Even though we only went to four different wineries, I would highly recommend Virginia wine-tasting.  I went to Napa when I was in California, and although that was also a great experience, and very beautiful, it was at least two to three times the price of tasting in Virginia, much more touristy and busy, and just larger operations.  In Virginia, the most we paid for a wine tasting was $5 to try 12 different wines, and we also got to meet and talk with the owners of two of the operations.  I think if this whole lawyer thing doesn't pan out, my dream would be to acquire some ocean-front property where it is also possible to grow grapes, and then I will make wine and have a bed and breakfast.  Of course, I'll be starting that operation under a different name so the student loan people can't find me.

Saturday, July 5, 2008

4th of July freak-out

Apparently, it's around this time that bar exam freak-outs are pretty common.  I'll admit, I'm starting to feel a little more stressed out about the amount that I feel like I need to do to pass the bar, and how I only have a little over three weeks left to get it all done.  I'm still not completely freaked out though, because I know that no matter how much I study, I'm never going to feel "ready" for the bar.  There will always be more that I can learn before the bar, and there are most certainly going to be questions on the bar to which I don't know the answers.  This doesn't concern me that much, because in three years of law school, I have honed a skill that I developed long before I even wanted to go to law school:  the art of B.S. (which I inherited directly from my father).  If I don't know what the law is, I'm supposed to just make something up.  Surprisingly, a lot of the time, the made up law is quite similar to the real law.

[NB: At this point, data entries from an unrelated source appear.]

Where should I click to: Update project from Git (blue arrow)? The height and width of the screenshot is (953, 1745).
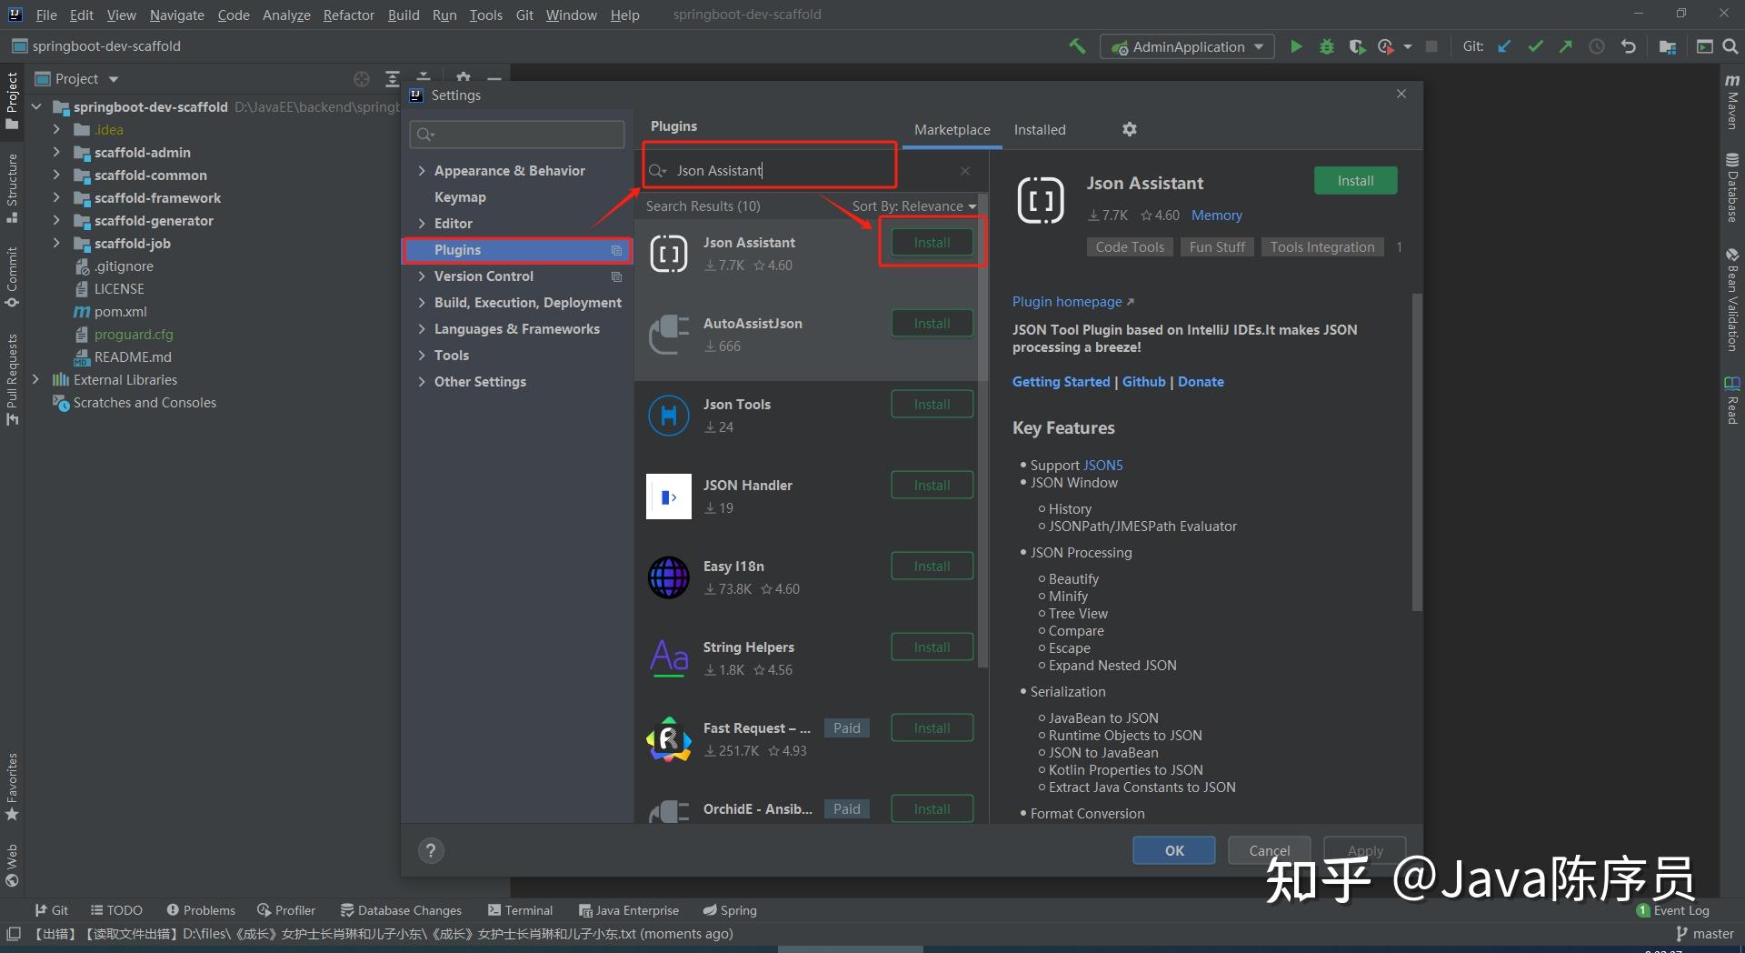pyautogui.click(x=1504, y=46)
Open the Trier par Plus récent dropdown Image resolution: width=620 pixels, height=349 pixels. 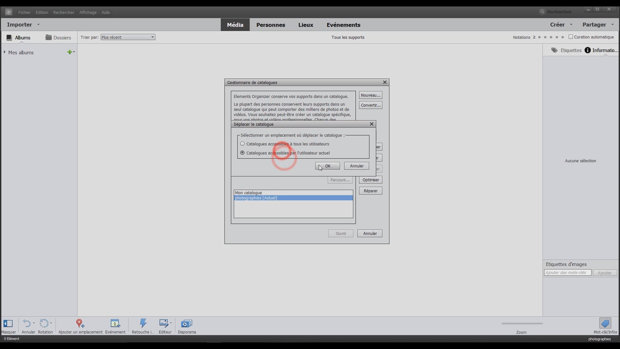pos(128,37)
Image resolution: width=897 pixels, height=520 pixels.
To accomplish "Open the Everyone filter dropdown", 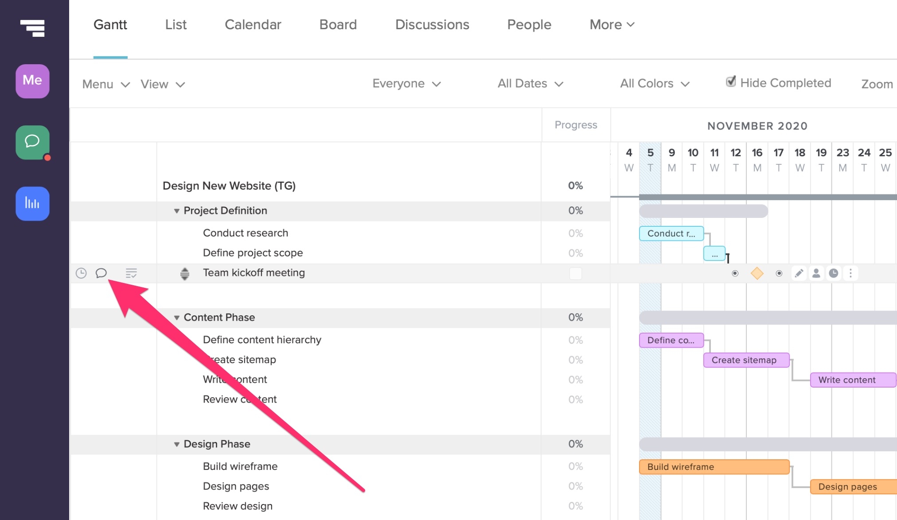I will point(406,84).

Another reason that I may be less concerned about the bar is that my plans for next year are not contingent on passing the bar.  This is a good and bad thing, because I don't have to stress out about the thought of having to tell an employer that I failed the bar, but at the same time, I'm not as motivated in my studying as I would be otherwise.  I just have to keep reminding myself of the pain of filling out the huge bar application though, and the thought of having to fill it out again if I fail is enough to keep me going for a little while longer.